Directions | The answer consists only of the lines from the beginning of the listing below to the line holding "販売条件 (190, 2421)", inclusive, with every picture removed.

.....

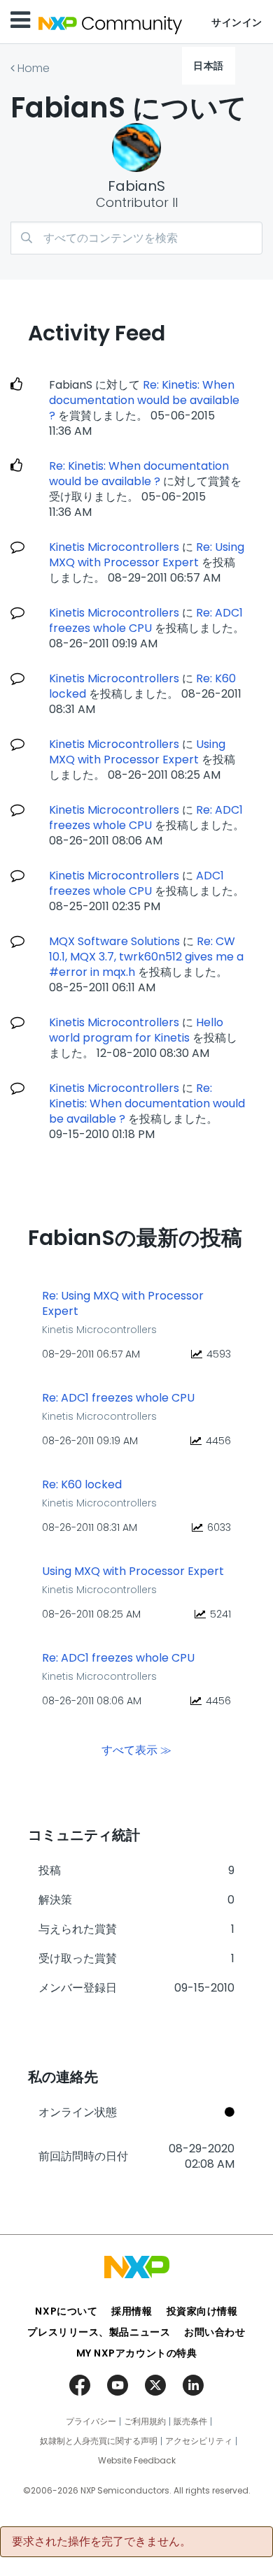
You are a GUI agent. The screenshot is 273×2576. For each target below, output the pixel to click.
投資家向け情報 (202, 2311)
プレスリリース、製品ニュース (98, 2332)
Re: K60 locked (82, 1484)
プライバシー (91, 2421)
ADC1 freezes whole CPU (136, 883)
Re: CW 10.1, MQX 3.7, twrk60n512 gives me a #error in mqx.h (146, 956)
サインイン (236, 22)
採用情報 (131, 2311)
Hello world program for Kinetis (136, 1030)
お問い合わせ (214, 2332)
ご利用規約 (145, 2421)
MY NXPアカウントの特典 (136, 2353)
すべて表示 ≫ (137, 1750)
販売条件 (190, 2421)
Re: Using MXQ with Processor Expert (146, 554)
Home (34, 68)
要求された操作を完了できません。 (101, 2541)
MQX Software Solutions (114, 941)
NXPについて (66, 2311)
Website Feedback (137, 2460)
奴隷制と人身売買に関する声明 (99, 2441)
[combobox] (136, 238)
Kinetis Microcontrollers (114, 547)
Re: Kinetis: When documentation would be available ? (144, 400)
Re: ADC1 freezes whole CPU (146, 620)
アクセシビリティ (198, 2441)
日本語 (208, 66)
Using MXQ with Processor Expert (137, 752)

.....

Response to the exercise |
You are a GUI agent. The screenshot is 273×2576. For each target below, output the pixel to click.
投資家向け情報 (202, 2311)
プレスリリース、製品ニュース (98, 2332)
Re: K60 locked (82, 1484)
プライバシー (91, 2421)
ADC1 freezes whole CPU (136, 883)
Re: CW 10.1, MQX 3.7, twrk60n512 gives me a #error in mqx.h (146, 956)
サインイン (236, 22)
採用情報 (131, 2311)
Hello world program for Kinetis (136, 1030)
お問い合わせ (214, 2332)
ご利用規約 (145, 2421)
MY NXPアカウントの特典 (136, 2353)
すべて表示 ≫ (137, 1750)
販売条件 (190, 2421)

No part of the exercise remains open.